Lofton and his teammates finished first in the Southeast 1 Regional, earning a place at the NCAE Cyber Games national competition on April 12, where they finished sixth. Both competitions required students to balance the infrastructure challenge with a CTF exercise that prompted them to solve cybersecurity puzzles to earn “flags.”

“Whatever they learn in class, they get a chance to actually practice in a real-world situation,” Dr. Laxima Niure Kandel said of the competition. Kandel, an assistant professor in the Department of Electrical Engineering and Computer Science, served as advisor for both Embry-Riddle teams.

For Sirio Jansen-Sanchez, a junior Electrical Engineering major, the competition has also had an impact on his Autonomous Maritime Robotics Association involvement.

“Even though it’s underwater robotics, the benefits between cybersecurity, robotics and mechanical engineering still apply,” he said.

Jansen-Sanchez and Lofton were joined by teammates Jackson Baker, Haskell Cappers, William Davis, Caleb Hall, Daniel Machado, Joshua Radjavitch, Drew Ridley and Serena Conticello in the regional and invitational rounds.

John Ferguson, Tiffany Flaherty, Kolton Galie, Sofia Guida, Luke Mauro, Botond Parkanyi, George Pozek, David Serfaty and Justin Villa also participated in the Southeast 1 Regional, where they finished sixth.

Combining Classroom Theory With Practical Know-How


Student Dev Patel finished third at the National Transportation Cybersecurity Competition. (Photo: Dev Patel)

For rising senior Dev Patel, cybersecurity competitions are a prime opportunity to combine theoretical classroom knowledge with the hands-on tasks he enjoys. Patel, who is earning a B.S. in Computer Science, won third place at the National Transportation Cybersecurity Competition (NTCC) this winter, further cementing both campuses’ legacy of competition success.

Offered by the University of Houston’s Transportation Cybersecurity Center for Advanced Research and Education, the competition tasked participants with completing virtual cybersecurity tasks in an environment that required both detailed solutions and speed.

“The competition required strong technical expertise and problem-solving skills,” Patel said. “I had to focus on tasks that represented real-world cybersecurity challenges,” he said, including password cracking, web vulnerability identification and basic system attacks.

Patel hopes to work for a cybersecurity firm after finishing his degree.
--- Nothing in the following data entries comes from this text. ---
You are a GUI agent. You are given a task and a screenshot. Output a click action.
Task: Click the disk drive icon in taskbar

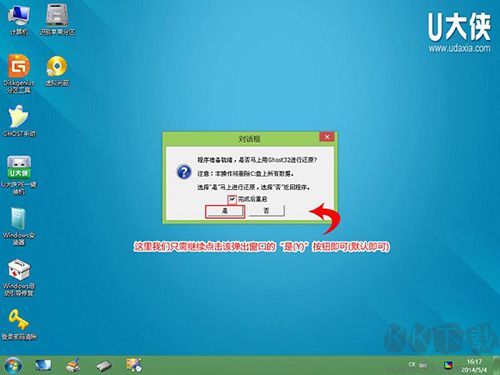[x=104, y=366]
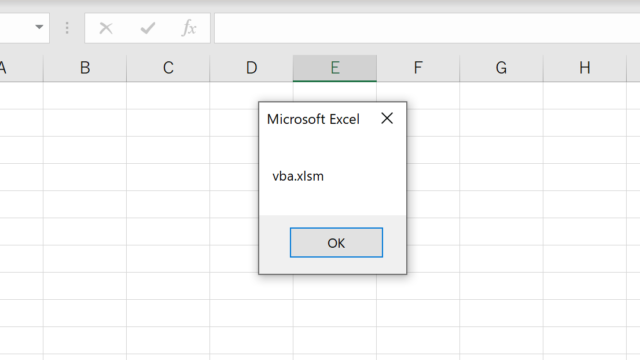Select column F header
Viewport: 640px width, 360px height.
418,68
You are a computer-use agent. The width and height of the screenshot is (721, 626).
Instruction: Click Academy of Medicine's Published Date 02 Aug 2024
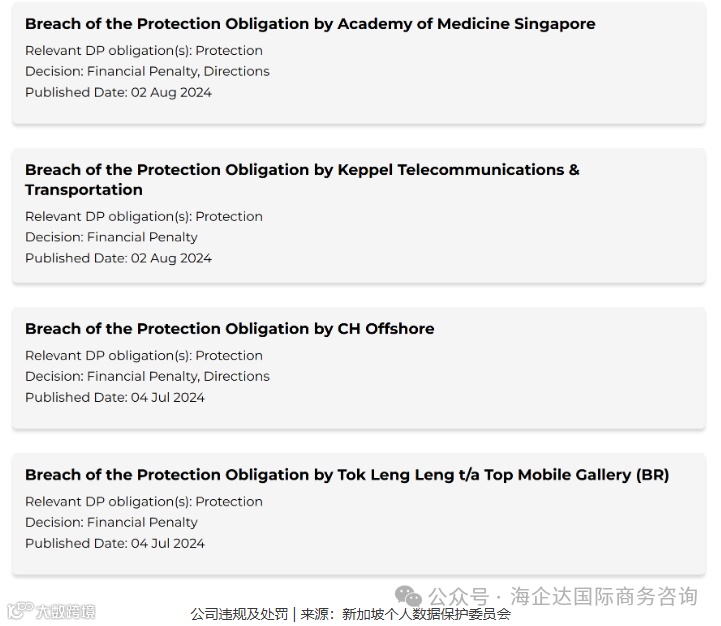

He was the only one-person Eagle team to compete but was joined by three multi-person teams advised by Kandel and Dr. Omar Ochoa, associate professor and program coordinator for the M.S. in Computer Science and M.S. in Software Engineering.

Chris Allen, Jackson Baker, Haskell Cappers, Sofia Guida, Caleb Hall, Chelsea Klockenga, Tyler Lofton, Daniel Machado, Josh Radjavitch and Ryle Traub also competed.